EXERCISE DESCRIPTION: Copy every line of the records from the line containing "You are a computer-use agent." down to the line containing "(x=200, y=160)", including both of those lines, and leave the pictures out.

== TASK INPUT

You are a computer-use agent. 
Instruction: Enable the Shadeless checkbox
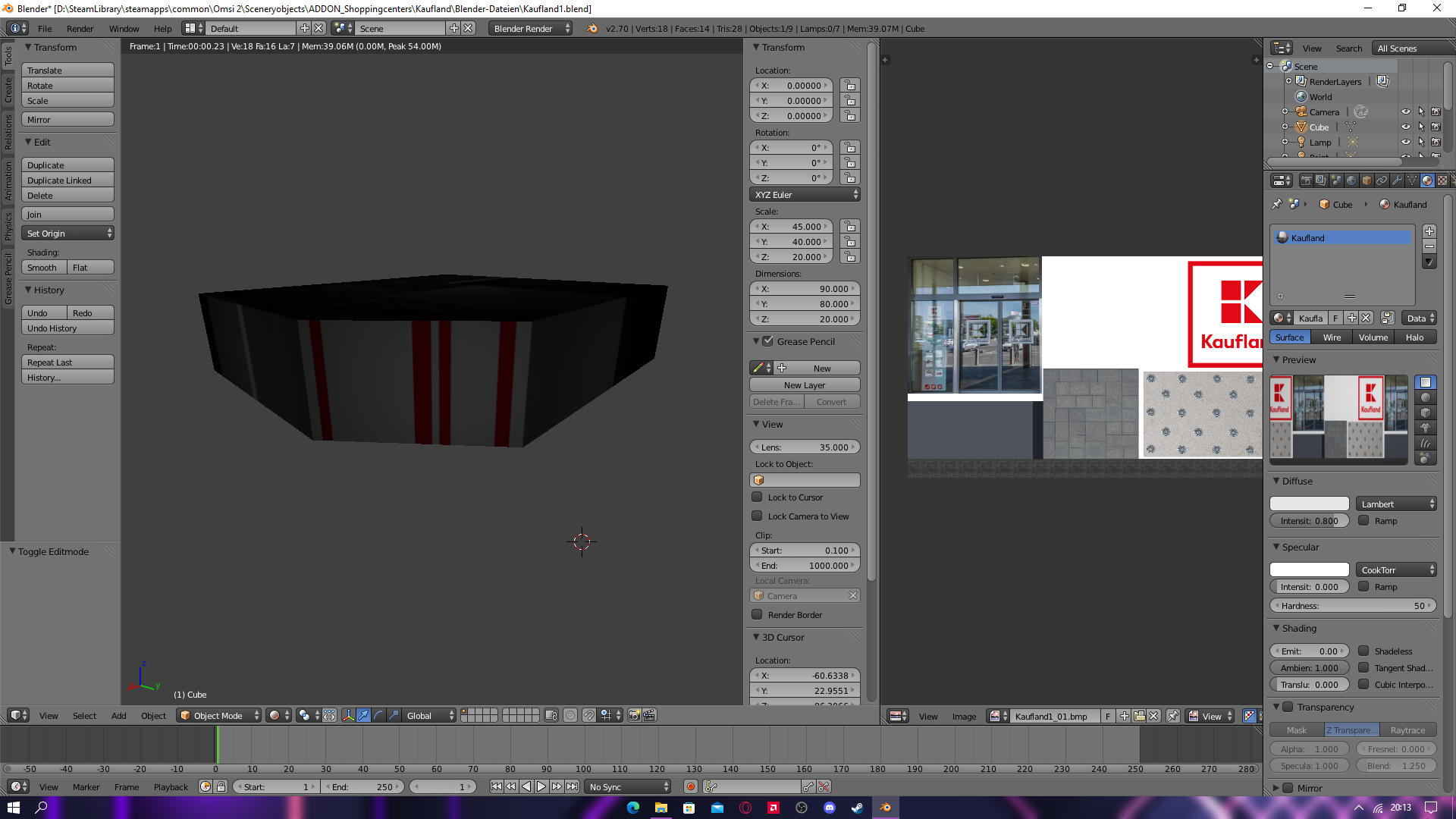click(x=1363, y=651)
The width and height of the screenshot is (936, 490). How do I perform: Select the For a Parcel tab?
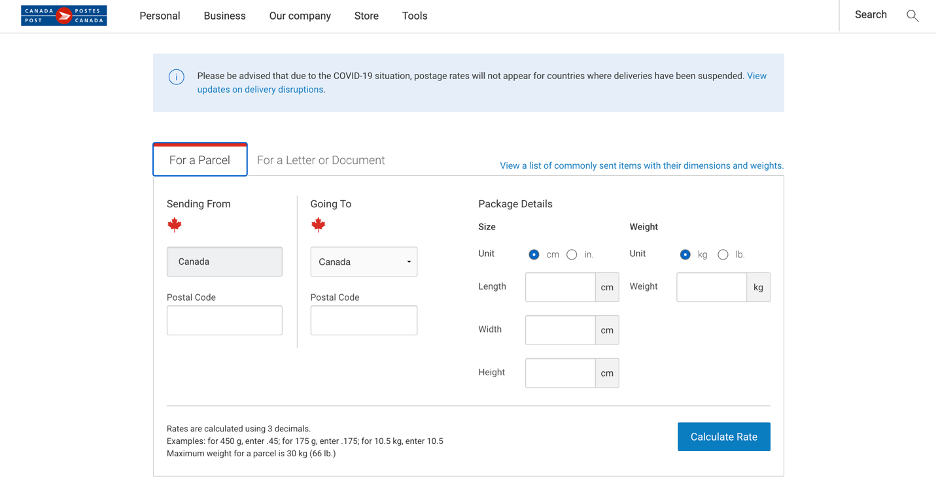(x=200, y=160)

====
== TASK INPUT

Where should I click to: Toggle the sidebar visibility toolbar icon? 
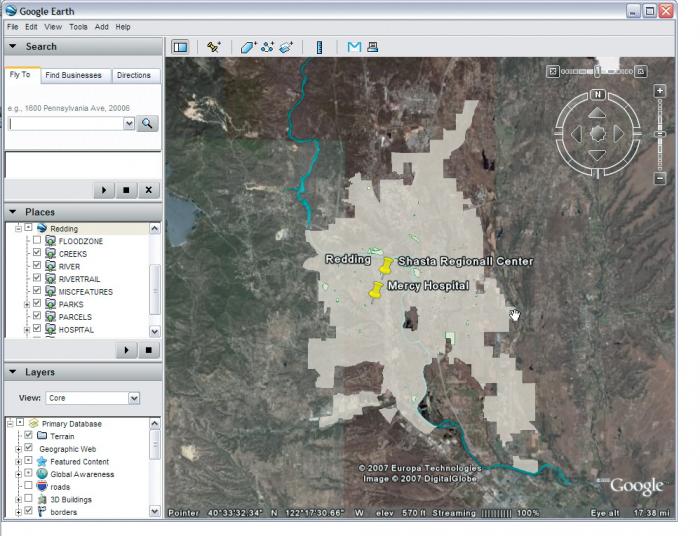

====
== TASK INPUT

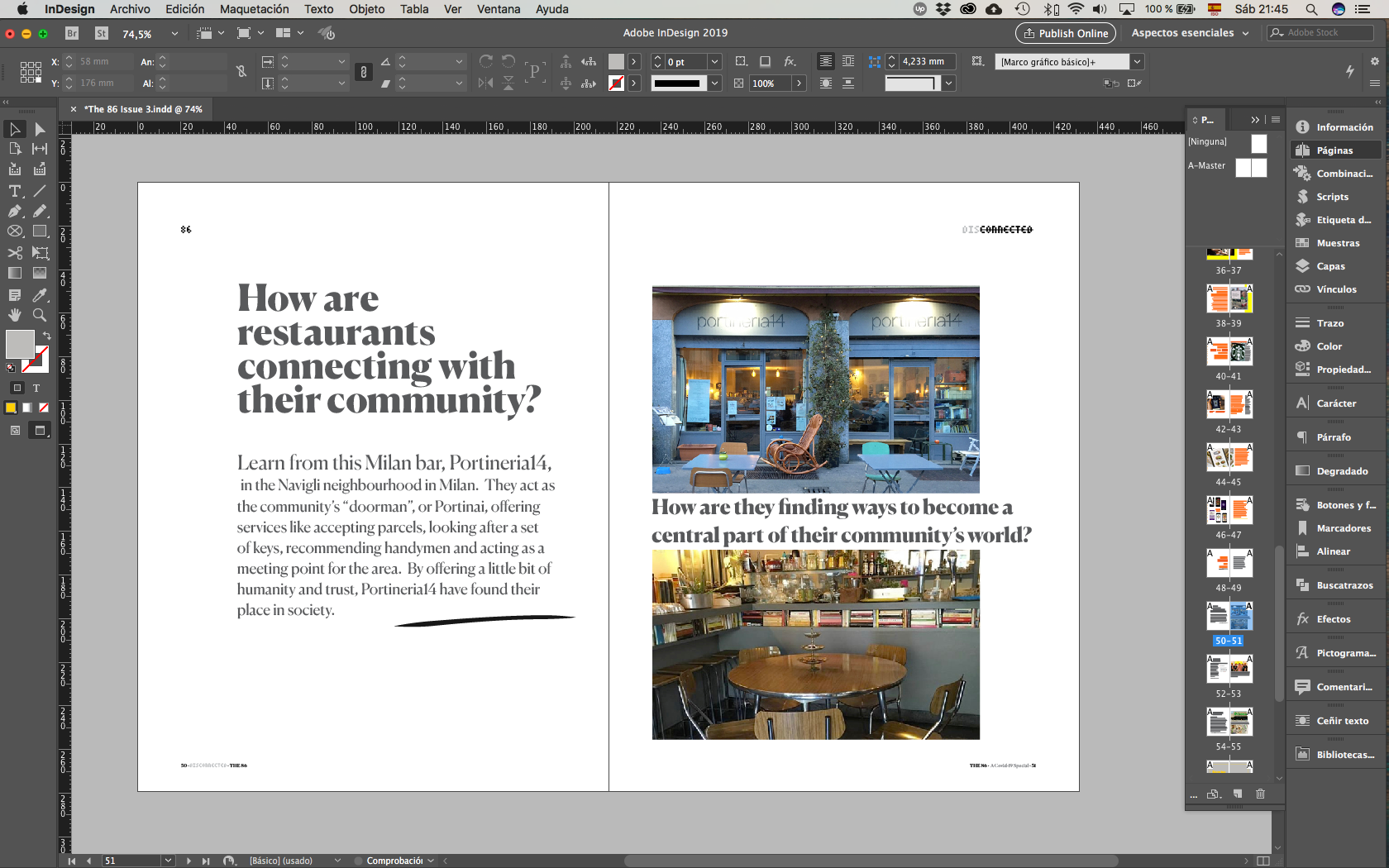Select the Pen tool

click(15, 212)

====

RESULT:
You are a computer-use agent. 
Instruction: Enable the Shadeless checkbox
click(x=1363, y=651)
The width and height of the screenshot is (936, 490). How do I perform: Select the For a Parcel tab?
(x=200, y=160)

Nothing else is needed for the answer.